The Welfare state need to care for its elders as it does it's middlers and childer. The idea of a welfare state hinges on the idea that we should all work for each other, together, as a togetherhood. If you reject this cornerstone then you are rejecting the idea of a welfare state in itself. If you question why you should provide for grandma then you might as well start questioning why you should provide for anyone. It is at it's heart a selfish line of reasoning, that of a spoiled child - "I should receive, but I shouldn't have to give".
Originally social security was so that working grandma contributed to retired grandma. It was a time based wealth transfer but not a generational one. But naturally the government already wasted grandma's contribution so she needs to eat mom's contribution. Now mom is retired but her contribution went to grandma so she needs to eat our share. Assuming SS even exists when (if) I retire, I'd have to eat my children's contribution.

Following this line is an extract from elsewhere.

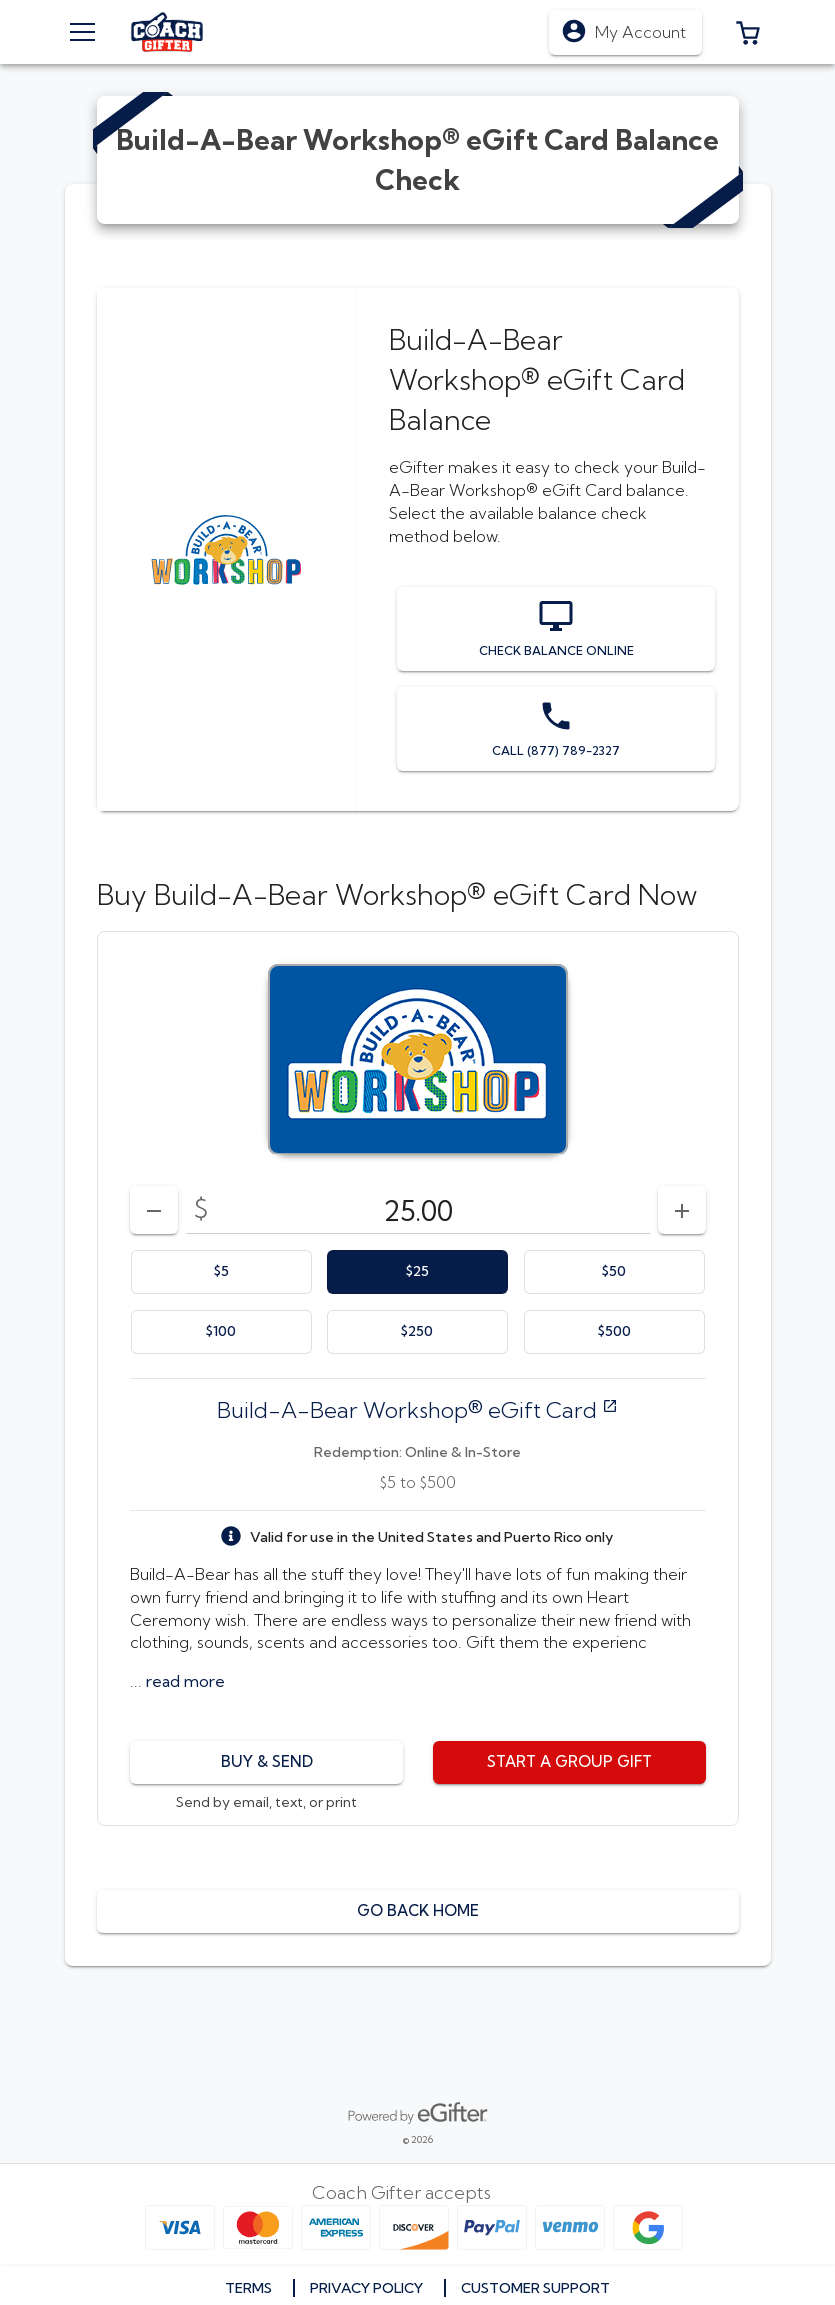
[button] (748, 32)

If you really wanted future generations to be better off, you wouldn't be sapping their incomes for right now. Spending that money right now, for yourself, is what is selfish here. Why should I give if what I receive may really not exist.
I've already explained before in the Ameripol thread, but the way social security is set up is essentially a reverse bracketed income tax. AKA the more money you make the less percentage of your income you pay. Its fundamentally stupid and it places undo burden on young people trying to start their lives. SS takes money the way almost every other welfare system in existence GIVES money.
Its also worth pointing out that the gap in life expectancy in the US between the richest and poorest people is ~10 years, meaning the average rich person will receive about twice the social security benefits as a poor person. The people who need help put more money in and get less money out. Well designed welfare system.
Although this is in comparison to a hypothetical actually good system, obviously SS is far superior to nothing. But the thing you have to understand is that almost all statistics on US federal spending will bundle in SS with welfare like food stamps. This lets Republicans keep their "the handouts are ruining the economy!" narrative, when in reality social security (which Republican politicians support in absolute terms) is 3/4s of that bundle.
Note that US unemployment is conditional and fairly short term. And I don't even know what the fuck "labor" expenses are, maybe the tiny portion of the budget OSHA takes? The reality is that SS is just a hair under a third of our mandatory spending (thus a quarter of our overall federal spending); our broken welfare and healthcare systems are the only things that can be legitimately blamed for our debt/deficit. But no clearly according to that chart the problem is unemployment payouts and... unions? Somehow.